(Rows from a data collection)
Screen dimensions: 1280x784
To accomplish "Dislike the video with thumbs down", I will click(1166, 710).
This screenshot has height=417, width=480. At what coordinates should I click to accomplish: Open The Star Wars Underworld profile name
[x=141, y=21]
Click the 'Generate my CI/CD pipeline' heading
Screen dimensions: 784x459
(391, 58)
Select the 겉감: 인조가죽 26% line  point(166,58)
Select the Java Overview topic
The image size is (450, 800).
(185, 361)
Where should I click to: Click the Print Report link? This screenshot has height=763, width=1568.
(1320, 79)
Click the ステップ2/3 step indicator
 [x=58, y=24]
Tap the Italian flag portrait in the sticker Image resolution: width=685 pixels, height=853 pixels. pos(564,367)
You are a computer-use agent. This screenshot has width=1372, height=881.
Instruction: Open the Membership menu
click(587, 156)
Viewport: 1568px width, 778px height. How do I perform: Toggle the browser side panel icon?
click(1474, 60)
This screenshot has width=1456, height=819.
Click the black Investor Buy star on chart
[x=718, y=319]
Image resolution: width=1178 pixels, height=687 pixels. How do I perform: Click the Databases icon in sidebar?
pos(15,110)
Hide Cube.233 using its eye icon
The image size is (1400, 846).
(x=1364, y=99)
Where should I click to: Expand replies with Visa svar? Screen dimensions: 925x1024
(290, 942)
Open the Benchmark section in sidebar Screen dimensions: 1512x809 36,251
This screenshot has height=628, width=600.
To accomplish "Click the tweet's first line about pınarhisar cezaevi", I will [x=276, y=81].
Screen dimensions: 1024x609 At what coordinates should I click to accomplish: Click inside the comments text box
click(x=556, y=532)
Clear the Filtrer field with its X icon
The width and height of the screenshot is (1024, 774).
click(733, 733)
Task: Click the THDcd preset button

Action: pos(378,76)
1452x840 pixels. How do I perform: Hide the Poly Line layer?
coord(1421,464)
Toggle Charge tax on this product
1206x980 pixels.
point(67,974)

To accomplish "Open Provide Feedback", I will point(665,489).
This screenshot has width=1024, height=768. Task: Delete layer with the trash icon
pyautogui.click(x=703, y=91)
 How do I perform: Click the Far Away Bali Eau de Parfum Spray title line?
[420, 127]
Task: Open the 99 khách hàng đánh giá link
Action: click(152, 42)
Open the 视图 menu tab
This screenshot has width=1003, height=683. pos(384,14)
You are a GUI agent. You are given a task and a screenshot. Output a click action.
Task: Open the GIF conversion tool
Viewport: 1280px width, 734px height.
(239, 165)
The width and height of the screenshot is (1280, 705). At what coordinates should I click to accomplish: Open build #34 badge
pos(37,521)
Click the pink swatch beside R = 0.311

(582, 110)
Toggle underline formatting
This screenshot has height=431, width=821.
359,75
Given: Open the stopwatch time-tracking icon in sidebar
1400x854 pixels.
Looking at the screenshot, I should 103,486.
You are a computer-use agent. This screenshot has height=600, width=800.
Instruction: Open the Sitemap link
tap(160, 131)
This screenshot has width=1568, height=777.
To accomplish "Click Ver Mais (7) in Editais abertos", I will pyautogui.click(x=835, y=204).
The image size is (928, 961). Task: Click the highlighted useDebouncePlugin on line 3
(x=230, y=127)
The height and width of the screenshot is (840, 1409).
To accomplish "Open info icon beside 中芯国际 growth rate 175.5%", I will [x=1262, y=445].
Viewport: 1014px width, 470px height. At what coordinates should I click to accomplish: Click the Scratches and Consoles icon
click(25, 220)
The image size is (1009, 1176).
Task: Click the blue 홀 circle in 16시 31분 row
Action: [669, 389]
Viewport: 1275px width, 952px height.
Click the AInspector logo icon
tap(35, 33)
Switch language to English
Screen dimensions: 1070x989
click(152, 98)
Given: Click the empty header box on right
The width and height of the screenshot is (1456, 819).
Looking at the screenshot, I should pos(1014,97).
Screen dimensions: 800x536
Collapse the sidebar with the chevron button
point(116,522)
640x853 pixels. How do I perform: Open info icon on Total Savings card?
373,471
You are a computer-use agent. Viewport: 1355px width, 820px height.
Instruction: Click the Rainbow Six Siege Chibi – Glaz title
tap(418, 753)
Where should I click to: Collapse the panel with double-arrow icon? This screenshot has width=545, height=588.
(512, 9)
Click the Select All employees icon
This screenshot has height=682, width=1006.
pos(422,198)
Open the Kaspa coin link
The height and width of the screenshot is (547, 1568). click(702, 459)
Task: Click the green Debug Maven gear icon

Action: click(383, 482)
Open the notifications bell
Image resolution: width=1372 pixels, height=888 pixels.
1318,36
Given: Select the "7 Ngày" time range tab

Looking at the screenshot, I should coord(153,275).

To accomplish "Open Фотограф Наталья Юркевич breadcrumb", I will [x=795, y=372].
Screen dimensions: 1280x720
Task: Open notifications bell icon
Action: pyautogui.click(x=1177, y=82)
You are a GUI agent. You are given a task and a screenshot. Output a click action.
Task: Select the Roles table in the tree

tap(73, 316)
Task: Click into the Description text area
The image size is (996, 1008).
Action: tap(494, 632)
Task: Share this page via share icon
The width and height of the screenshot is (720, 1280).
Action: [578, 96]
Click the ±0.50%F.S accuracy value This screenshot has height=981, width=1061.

■ What the exercise asks: Write out the lines above exactly as they appear, from the line with "The width and height of the screenshot is (1280, 705)." to the line with "Action: [669, 389]", and nothing else.

■ Output below:
The width and height of the screenshot is (1280, 705). At what coordinates should I click to accomplish: Open build #34 badge
pos(37,521)
Click the pink swatch beside R = 0.311

(582, 110)
Toggle underline formatting
This screenshot has height=431, width=821.
359,75
Given: Open the stopwatch time-tracking icon in sidebar
1400x854 pixels.
Looking at the screenshot, I should 103,486.
You are a computer-use agent. This screenshot has height=600, width=800.
Instruction: Open the Sitemap link
tap(160, 131)
This screenshot has width=1568, height=777.
To accomplish "Click Ver Mais (7) in Editais abertos", I will pyautogui.click(x=835, y=204).
The image size is (928, 961). Task: Click the highlighted useDebouncePlugin on line 3
(x=230, y=127)
The height and width of the screenshot is (840, 1409).
To accomplish "Open info icon beside 中芯国际 growth rate 175.5%", I will [x=1262, y=445].
Viewport: 1014px width, 470px height. At what coordinates should I click to accomplish: Click the Scratches and Consoles icon
click(25, 220)
The image size is (1009, 1176).
Task: Click the blue 홀 circle in 16시 31분 row
Action: [669, 389]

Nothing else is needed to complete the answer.